Responde a partir del extracto del documento.
1. ¿Qué denominación pasa a recibir el oprimido en lugar de "trabajador"?
2. ¿Qué inició la Machi Francisca Linconao?
3. ¿Qué condición se plantea en la última oración para ser potencia de cambio y transformación?

EXTRACTO DEL DOCUMENTO:
######
Así los indios, ahora “ciudadanos” (antes “el pueblo”), nos creímos el cuento de pertenecer a categorías que operan como escalones en la sociedad de las oportunidades neoliberales. Compartimentos de inferioridad de los que escapamos montados en la espalda de nuestros vecinos y vecinas, gracias al crédito y trabajos extenuantes, estupidez e ignorancia distribuidos racialmente y jerarquías enclavadas en los matices existentes en el tránsito del negro más oscuro al blanco más insípido.

Desde la extrema riqueza a la extrema pobreza y todas las formas de vivir y expresar la sexualidad socialmente penalizadas, se entrelazan para producir y reproducir circuitos de violencia y discriminación que fluyen como cascadas desde el primer ladrillo de esta pirámide de colonizadores frustrados a la que llamamos “sociedad chilena”. Es aquí donde cada grupo descarga sus frustraciones sobre el siguiente en la escala de opresiones que compone a nuestra multicolor y aspiracional sociedad del Chile tercermundista, periferia del desarrollo y por siempre, territorio de despojos y de espejos.

Espacio donde el oprimido, pasa de ser “trabajador” a “ejecutivo de ventas”, un músculo profesionalizado sin nada que le pertenezca más que sus fibras, el cual ya no habla de sindicato, ni de población, ni de pueblo, palabras cargadas de derrota e inferioridad en un mercado que objetiva los derechos humanos. Entonces el inferior se viste con ropajes ajenos, de luces que le permitan ocultar sus sombras y dormir con tranquilidad luego de saber que un disparo por la espalda a un mapuche en la Araucanía por parte de efectivos policiales, no es motivo de tanta indignación, sino que es “normal” allá en el “lejano sur”.

Entonces ¿Por dónde atacar? Por todas partes. ¿Con quiénes? Con todos y todas las que sientan necesario volver a vivir como humanos, como “che” y no como mercancía apilada en una esquina esperando ser útil, ajenos a nosotros mismos. ¿Cómo? Como lo exija la fisonomía del enemigo, si hemos de unirnos habrá que hacerlo, pero con la confianza suficiente entre quienes emprendemos esa tarea para no desintegrarnos en la atmósfera a medida que avanzamos junto con la conciencia de sabernos necesarios, asumiendo que los Mapuche hoy, estamos en cualquier parte sobreviviendo, a veces sin siquiera saberlo. Y que no hemos sido asimilados del todo, no al menos en nuestros aspectos constitutivos que nos hacen ser lo que somos e indignarnos con lo que nos indignamos.

Situaciones como las de Lorenza Cayuhan y la pequeña Sayen, Macarena Valdés y sus 4 hijos, la Machi Francisca Linconao que inició una huelga de hambre, el Machi Celestino Córdova, Brandon Hernandez Huentecol, la Machi Millaray Huichalaf, y tantos otros y otras que probablemente se me escapan. Hoy nos exigen que, más allá de los idealismos y las formas preconcebidas, lejos del deber ser, debemos “organizarnos para vencer” a la epidemia neoliberal que nos mata. Porque para el Winka Estado y sus réplicas locales, por más blanqueados y colonizados que estemos, en cualquier minuto, sin mediar provocación alguna, podemos recibir un disparo “accidental” por la espalda que nos mate o nos deje malheridos.

Al final del día, tanto para ellos que nos matan, como para nosotros que nos indignamos: fuimos, somos y seremos Mapuche, somos un riesgo, somos amenaza, somos potencia de cambio y transformación. Eso sí, siempre y cuando seamos uno en nuestros objetivos, diversos en las ideas, miles en la acción.
######
MATERIAL DE ESTUDIO:
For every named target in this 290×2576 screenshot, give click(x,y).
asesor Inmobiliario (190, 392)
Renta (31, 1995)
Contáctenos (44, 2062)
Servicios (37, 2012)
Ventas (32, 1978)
######
SOLUCIÓN ESCRITA:
1. Pasa a llamarse "ejecutivo de ventas".
2. Una huelga de hambre.
3. Siempre y cuando sean uno en sus objetivos, diversos en las ideas y miles en la acción.